E-mail : email@example.com
Background: Abdominal tuberculosis (TB) is the sixth most common form of extra-pulmonary site of infection after lymphatic, genitourinary, bone and joint, miliary and meningeal TB with a rising incidence in recent years. TB can affect any part of the gastro-intestinal (GI) tract including anus, peritoneum and hepato-biliary system.

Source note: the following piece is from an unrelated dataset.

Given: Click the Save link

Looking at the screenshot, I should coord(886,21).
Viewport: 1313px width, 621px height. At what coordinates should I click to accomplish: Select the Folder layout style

The clinical manifestations of abdominal tuberculosis are non-specific and mimic various GI disorders and cause delay in diagnosis and management.
Aim: To evaluate the various clinical, radiological and microbiological findings of abdominal tuberculosis and to define the role of histopathological examination in establishing the diagnosis in resource poor settings and to analyze the compliance and response to anti-tubercular treatment.
Materials and Methods: A five year retrospective study (January 2010 to December 2014) was done in a tertiary teaching hospital in Northern India and all the cases diagnosed as abdominal tuberculosis during the study period, were included. The relevant clinical informations, laboratory results, microbiological and radiological investigations were recorded. Histopathological examination of all the resected / excised specimens was done and Ziehl-Neelsen (ZN) staining to detect the tubercular bacilli and Periodic acid-Schiff (PAS) stain to rule out fungal infection was done in all the cases.
Results: Out of 48 cases with abdominal tuberculosis, the average age of presentation was 27.4 years with a slight male predominance (Male:Female=1.4:1). Abdominal pain (100%) was the most common presenting symptom followed by anorexia (98%), fever (88%) and intestinal obstruction (88%). The ileum was the most common site of involvement. All the 45 resected / excised tissue specimens (34 cases of intestinal resection and 11 cases of intesinal, omental and lymph nodes biopsies) showed epithelioid granulomas along with necrosis (in 38 cases) and Langhans giant cells (in 42 cases). Acid Fast Bacilli (AFB) positivity was seen in 5 tissue specimens only. All patients were put on anti-tubercular treatment and majority showed good response to therapy.
Conclusion: Abdominal tuberculosis should be considered as a differential diagnosis in patients with vague GI symptoms. Study of histopathological findings can aid in the diagnosis in the settings where advanced molecular methods of diagnosis are not available, leading to early diagnosis and management.